Une étudiante, vendeuse de confiseries dans un cinéma, se laisse draguer par un type dont elle ne sait pas s’il lui plaît. Créant un semblant d’intimité par SMS, il finit par décrocher un rendez-vous puis l’entraîne dans son appart de célibataire… où elle se prend à douter : et si ce « mec à chats » était en fait un tueur en série ?

Autre récit : une fillette solitaire de 12 ans est abordée dans un parc par un vagabond à cheveux longs, disciple du tueur illuminé Charles Manson, qui la dégoûte et l’obsède à la fois…

Dès la parution de la première nouvelle citée, « Cat Person », en décembre 2017, dans le « New Yorker », l’Américaine Kristen Roupenian (née en 1981) s’est imposée comme une fine observatrice des dédales du désir féminin mais aussi de l’emprise des fantasmes, qui peuvent (ou non) basculer dans l’horreur.

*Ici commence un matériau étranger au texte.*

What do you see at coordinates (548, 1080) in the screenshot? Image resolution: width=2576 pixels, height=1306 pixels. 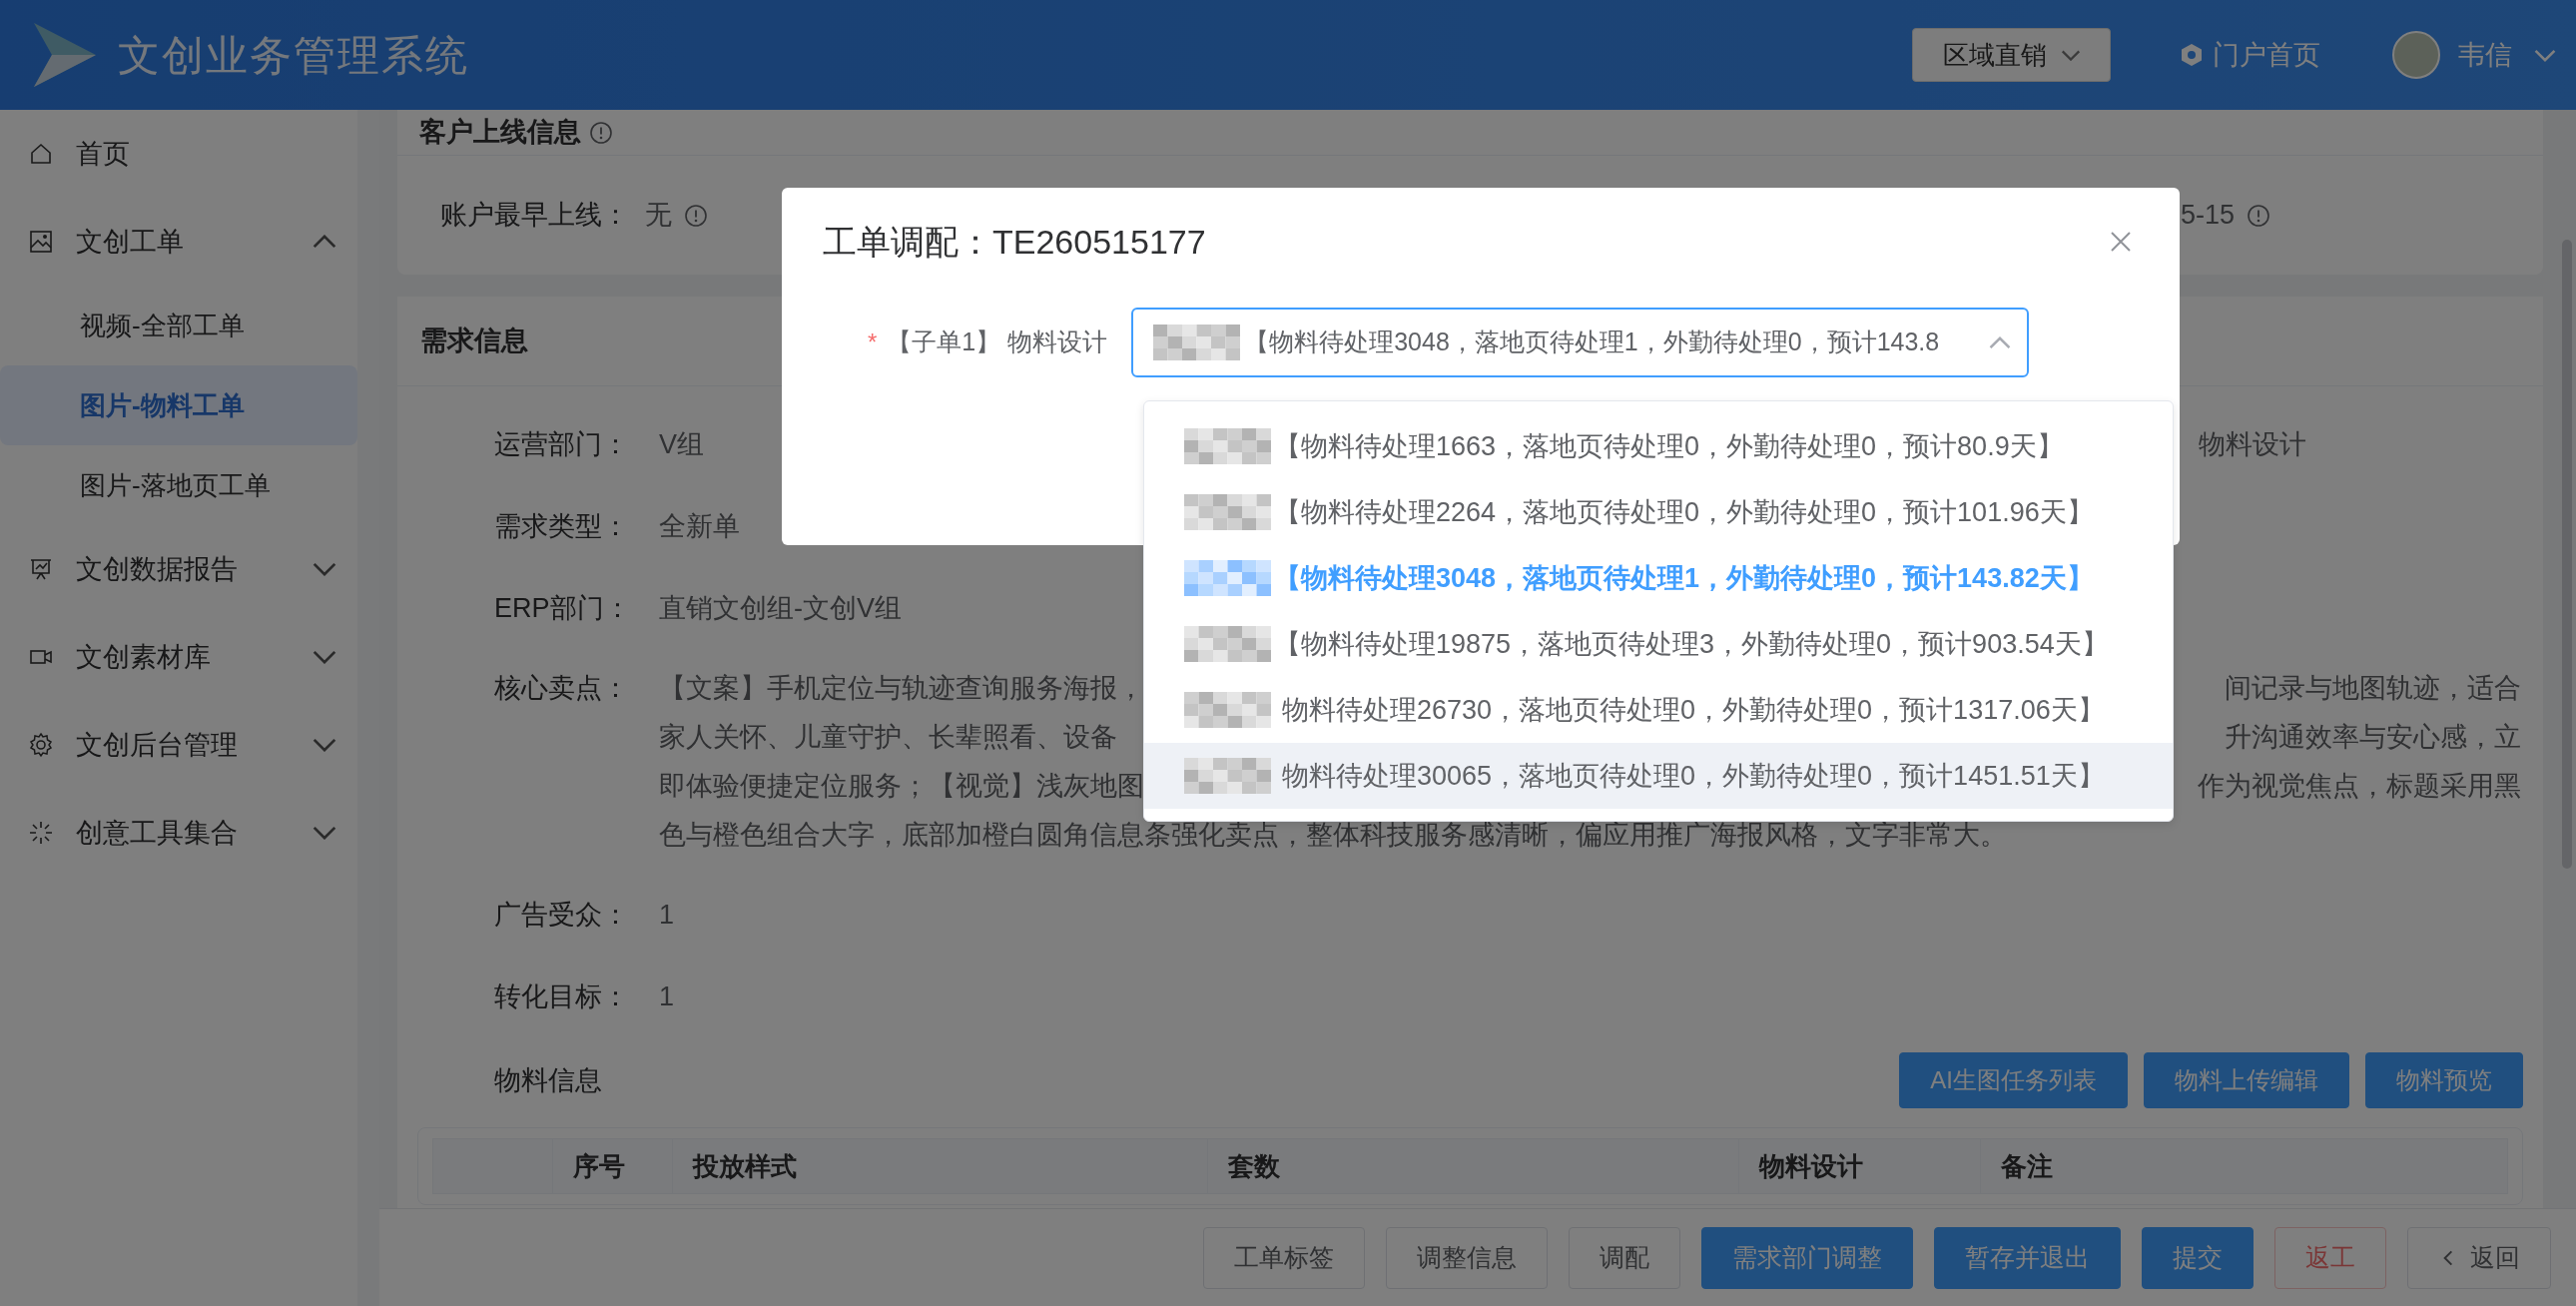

Elle déploie avec ironie les ambiguïtés du date (rendez-vous amoureux à l’américaine), explore la zone d’ombre du non-consentement et décrit le processus de réinterprétation permanente du comportement masculin par ses héroïnes hésitantes.

Avec ce recueil de 12 nouvelles dédié à sa mère, qui lui « a appris à aimer ce qui [lui] fait peur », elle confirme être une analyste des méandres de la conscience féminine mais aussi de la part d’ombre monstrueuse qui peut soudain affleurer dans les vies américaines les plus ordinaires.

Le récit avance à coups de brefs dialogues, et le ton apparemment neutre sert d’écrin à des descriptions cruelles : « Elle regarda sa mère, avec sa coupe ridicule aux pointes trop effilées qui lui donnait l’allure d’un vieil oiseau effarouché. »

Roupenian sait aussi se glisser dans la peau d’un homme et pratiquer de soudains décentrements du récit. Dans une nouvelle marquante, elle plonge le lecteur, sans indication de lieu, dans un pays lointain où un jeune coopérant est assiégé par une bande d’écolières diaboliquement insolentes et par un être invisible qui tambourine sur ses murs. Jusqu’à ce que le lecteur découvre que l’action se passe au Kenya et qu’il s’agit d’une tradition des Luyias.

Son art du conte incisif a valu à Roupenian de voir les droits de son recueil achetés par la chaîne HBO, qui compte en tirer une minisérie… Ça promet.


David Fontaine : le Canard enchaîné. 30/10/2019


  • Le livre : « Avoue que t’en meurs d’envie » de Kristen Roupenian (NiL). 394 p., 20 €. Traduit de l’anglais (Etats-Unis) par Marguerite Capelle.